** REQUIRED WORK **
Please render the data from its first line through the line containing "(x=299, y=334)" as a JSON list of strings, with one string per line and blank lines left out.

** DATA EXCERPTS **
——————

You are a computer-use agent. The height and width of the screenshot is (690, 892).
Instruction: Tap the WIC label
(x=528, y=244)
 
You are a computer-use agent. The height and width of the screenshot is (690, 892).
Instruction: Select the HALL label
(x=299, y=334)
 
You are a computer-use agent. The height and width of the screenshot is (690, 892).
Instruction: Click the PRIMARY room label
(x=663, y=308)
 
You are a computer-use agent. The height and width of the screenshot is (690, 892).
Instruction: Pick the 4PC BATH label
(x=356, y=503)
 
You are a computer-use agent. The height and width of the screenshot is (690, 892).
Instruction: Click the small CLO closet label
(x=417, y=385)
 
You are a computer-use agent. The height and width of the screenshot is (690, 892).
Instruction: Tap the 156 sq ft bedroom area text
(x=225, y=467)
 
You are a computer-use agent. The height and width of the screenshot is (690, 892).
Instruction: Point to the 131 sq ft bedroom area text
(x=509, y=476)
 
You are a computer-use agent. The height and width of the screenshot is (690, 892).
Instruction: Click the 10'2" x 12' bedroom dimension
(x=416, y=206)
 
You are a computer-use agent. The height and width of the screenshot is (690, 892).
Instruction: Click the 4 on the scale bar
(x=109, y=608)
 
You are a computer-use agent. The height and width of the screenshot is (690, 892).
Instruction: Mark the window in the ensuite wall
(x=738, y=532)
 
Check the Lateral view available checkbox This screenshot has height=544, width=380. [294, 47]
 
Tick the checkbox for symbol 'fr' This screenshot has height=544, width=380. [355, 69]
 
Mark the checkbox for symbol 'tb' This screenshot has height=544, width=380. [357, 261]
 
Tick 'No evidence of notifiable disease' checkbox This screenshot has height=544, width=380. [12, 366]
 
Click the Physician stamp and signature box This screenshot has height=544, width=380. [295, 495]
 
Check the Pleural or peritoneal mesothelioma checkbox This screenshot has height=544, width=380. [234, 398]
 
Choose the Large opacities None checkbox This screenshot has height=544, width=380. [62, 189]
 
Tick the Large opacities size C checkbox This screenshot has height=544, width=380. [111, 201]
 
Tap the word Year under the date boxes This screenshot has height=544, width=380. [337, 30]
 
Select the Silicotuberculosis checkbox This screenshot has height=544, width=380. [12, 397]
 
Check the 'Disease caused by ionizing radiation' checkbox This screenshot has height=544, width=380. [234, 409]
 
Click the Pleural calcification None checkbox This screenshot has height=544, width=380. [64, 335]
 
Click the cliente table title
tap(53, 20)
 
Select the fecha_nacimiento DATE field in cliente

——————

** RESPONSE TO THIS TASK **
[
  "You are a computer-use agent. The height and width of the screenshot is (690, 892).",
  "Instruction: Tap the WIC label",
  "(x=528, y=244)",
  "You are a computer-use agent. The height and width of the screenshot is (690, 892).",
  "Instruction: Select the HALL label",
  "(x=299, y=334)"
]